═════ Records to process

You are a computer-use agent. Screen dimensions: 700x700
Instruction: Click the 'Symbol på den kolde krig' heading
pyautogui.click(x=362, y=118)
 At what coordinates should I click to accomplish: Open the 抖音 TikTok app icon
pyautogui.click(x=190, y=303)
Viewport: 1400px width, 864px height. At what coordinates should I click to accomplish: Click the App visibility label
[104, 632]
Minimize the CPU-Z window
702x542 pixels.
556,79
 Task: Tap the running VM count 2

══════════

Reproduce all of the entries above verbatim, line by line, without altering any character.

_Solution to the problem_
You are a computer-use agent. Screen dimensions: 700x700
Instruction: Click the 'Symbol på den kolde krig' heading
pyautogui.click(x=362, y=118)
 At what coordinates should I click to accomplish: Open the 抖音 TikTok app icon
pyautogui.click(x=190, y=303)
Viewport: 1400px width, 864px height. At what coordinates should I click to accomplish: Click the App visibility label
[104, 632]
Minimize the CPU-Z window
702x542 pixels.
556,79
 Task: Tap the running VM count 2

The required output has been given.